Re: [GIT PULL v4.5] Fix INT1 recursion with unregistered breakpoints
From: Jeff Merkey
Date: Mon Jan 11 2016 - 21:26:59 EST
On 1/11/16, Andy Lutomirski <luto@xxxxxxxxxxxxxx> wrote:
> On Mon, Jan 11, 2016 at 6:07 PM, Jeff Merkey <linux.mdb@xxxxxxxxx> wrote:
>> On 1/11/16, Andy Lutomirski <luto@xxxxxxxxxxxxxx> wrote:
>>> On Mon, Jan 11, 2016 at 5:30 PM, Jeff Merkey <linux.mdb@xxxxxxxxx>
>>> wrote:
>>>> On 1/11/16, Andy Lutomirski <luto@xxxxxxxxxxxxxx> wrote:
>>>>> On Mon, Jan 11, 2016 at 4:44 PM, Jeff Merkey <linux.mdb@xxxxxxxxx>
>>>>> wrote:
>>>>>> Hi Thomas,
>>>>>>
>>>>>> I agree with #2, we should clear the breakpoint.

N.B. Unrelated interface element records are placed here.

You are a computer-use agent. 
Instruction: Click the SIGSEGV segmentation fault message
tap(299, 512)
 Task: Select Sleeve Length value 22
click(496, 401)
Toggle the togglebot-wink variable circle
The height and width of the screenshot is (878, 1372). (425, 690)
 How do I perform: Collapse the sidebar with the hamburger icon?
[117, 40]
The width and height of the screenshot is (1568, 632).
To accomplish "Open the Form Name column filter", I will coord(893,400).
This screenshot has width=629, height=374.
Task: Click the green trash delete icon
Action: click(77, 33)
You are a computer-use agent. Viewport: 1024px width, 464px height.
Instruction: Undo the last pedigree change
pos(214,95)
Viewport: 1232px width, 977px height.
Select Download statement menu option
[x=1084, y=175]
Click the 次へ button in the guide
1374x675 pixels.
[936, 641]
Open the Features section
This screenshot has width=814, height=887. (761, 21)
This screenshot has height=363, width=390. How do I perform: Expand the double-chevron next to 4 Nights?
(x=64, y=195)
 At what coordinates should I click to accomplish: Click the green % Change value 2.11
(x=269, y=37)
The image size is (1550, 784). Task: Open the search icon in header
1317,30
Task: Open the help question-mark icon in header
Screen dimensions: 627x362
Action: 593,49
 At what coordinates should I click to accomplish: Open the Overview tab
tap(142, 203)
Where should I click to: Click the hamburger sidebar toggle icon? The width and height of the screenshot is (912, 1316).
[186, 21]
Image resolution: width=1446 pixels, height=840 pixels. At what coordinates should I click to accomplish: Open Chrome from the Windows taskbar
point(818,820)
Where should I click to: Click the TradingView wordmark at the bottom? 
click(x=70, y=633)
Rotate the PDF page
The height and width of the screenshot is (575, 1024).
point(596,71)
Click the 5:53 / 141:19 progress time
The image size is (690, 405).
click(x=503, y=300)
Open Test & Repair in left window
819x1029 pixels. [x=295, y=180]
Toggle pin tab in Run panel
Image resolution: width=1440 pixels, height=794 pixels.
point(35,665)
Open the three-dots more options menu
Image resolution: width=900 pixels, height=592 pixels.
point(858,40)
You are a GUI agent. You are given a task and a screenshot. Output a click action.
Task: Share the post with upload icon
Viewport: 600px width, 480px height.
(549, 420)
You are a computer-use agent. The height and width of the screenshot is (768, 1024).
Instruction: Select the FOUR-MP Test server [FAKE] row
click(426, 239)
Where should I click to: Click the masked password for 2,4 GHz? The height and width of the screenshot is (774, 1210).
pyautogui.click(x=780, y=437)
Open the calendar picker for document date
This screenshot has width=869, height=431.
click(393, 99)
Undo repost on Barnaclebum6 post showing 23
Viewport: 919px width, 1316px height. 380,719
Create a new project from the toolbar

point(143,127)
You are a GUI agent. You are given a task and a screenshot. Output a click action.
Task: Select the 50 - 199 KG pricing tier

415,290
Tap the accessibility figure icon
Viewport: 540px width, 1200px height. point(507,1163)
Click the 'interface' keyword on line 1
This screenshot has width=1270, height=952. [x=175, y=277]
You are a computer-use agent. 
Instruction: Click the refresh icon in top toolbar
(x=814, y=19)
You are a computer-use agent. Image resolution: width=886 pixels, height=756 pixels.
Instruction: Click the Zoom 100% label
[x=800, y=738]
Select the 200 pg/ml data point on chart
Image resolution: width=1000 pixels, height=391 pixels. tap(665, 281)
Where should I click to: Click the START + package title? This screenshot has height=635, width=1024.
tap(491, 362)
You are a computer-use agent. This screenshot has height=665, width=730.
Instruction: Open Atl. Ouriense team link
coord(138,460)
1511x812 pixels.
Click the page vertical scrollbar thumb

As for #1, if
>>>>>> there's an execute breakpoint it MUST be cleared or it will just fire
>>>>>> off again when it sees the iretd from the int1 exception handler. I
>>>>>> do use the breakpoint API Thomas, this showed up while debugging and
>>>>>> testing the API with "lazy debug register switching".
>>>>>>
>>>>>> So do you want me to expand the patch and clear the breakpoint? Just
>>>>>> give the word and I'll get busy and GIT -R- DONE.
>>>>>
>>>>> It seems to me that you're papering over some issue instead of fixing
>>>>> the root cause. If you're using the API, then either you're doing it
>>>>> wrong or the API is broken. Can you figure out which and fix it?
>>>>>
>>>>> --Andy
>>>>>
>>>>
>>>> Andy,
>>>>
>>>> Linux should not crash because someone triggered a breakpoint or one
>>>> got triggered due to a program leaving some bits lying in a read only
>>>> register (DR6) which for some strange reason someone in the linux
>>>> world decided could be used as local storage and to pass arguments
>>>> between subsystems - a register intel designed to be read from for
>>>> status. I did not design what's in that API, I have to live with
>>>> it.
>>>
>>> The API appears to work, though. Are you *sure* you're using it
>>> correctly? Are you telling the code in kernel/hw_breakpoint.c about
>>> your breakpoint?
>>>
>>>> So all I am asking is that we fix this issue. It does not matter
>>>> to my debugger is this is fixed or not in Linux, since I carry the fix
>>>> in my patch, but it does matter to the overall robustness of Linux.
>>>
>>> Robust against what, exactly? What's the bug?
>>>
>>> I will grant that the comments about lazy dr7 switching are
>>> mystifying, and cleaning them up might be nice. But there's no
>>> adequate explanation of what the failure mode is, how to trigger it,
>>> or why your patch is a reasonable fix. As it stands, you're
>>> duplicating code.
>>>
>>> --Andy
>>
>> Andy,
>>
>> Couple of things:
>>
>> Would you like a copy of the test harness that creates this bug to
>> test for yourself? I previously posted it on the list. If you don't
>> have it, I'll provide it.
>
> If you can send a short, buildable thing that triggers it, I'll read it.
>
>>
>> Since the dr6 bits get shifted around, it doesn't matter if the
>> breakpoint was registered or not in the API because the broken handler
>> will call NULL bp structures and crash whether its registered or not.
>>
>
> And what exactly does this have to do with anything? Your patch is
> all about spurious breakpoints triggered by dr7 and should have
> nothing much to do with the value in dr6. Unless dr6 is missing a bit
> due to some issue, but you never suggested any problem like that.
>
It's about setting the resume flag when an execute breakpoint occurs, no matter
what caused the breakpoint. If is not set, the system will hang with
that processor
hung on the same execution address. You cannot have an int1 exception path
that does not set the resume flag which is the case here -- there
should be no path
where this flag does not get set on an execute breakpoint.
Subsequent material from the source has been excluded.